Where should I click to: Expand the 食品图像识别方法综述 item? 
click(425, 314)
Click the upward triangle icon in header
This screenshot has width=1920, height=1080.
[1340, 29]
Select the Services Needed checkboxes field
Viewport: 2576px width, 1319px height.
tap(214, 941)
· · · · ·
What you need to do is repeat every record above exactly.

Where should I click to: Expand the 食品图像识别方法综述 item? 
click(425, 314)
Click the upward triangle icon in header
This screenshot has width=1920, height=1080.
[1340, 29]
Select the Services Needed checkboxes field
Viewport: 2576px width, 1319px height.
tap(214, 941)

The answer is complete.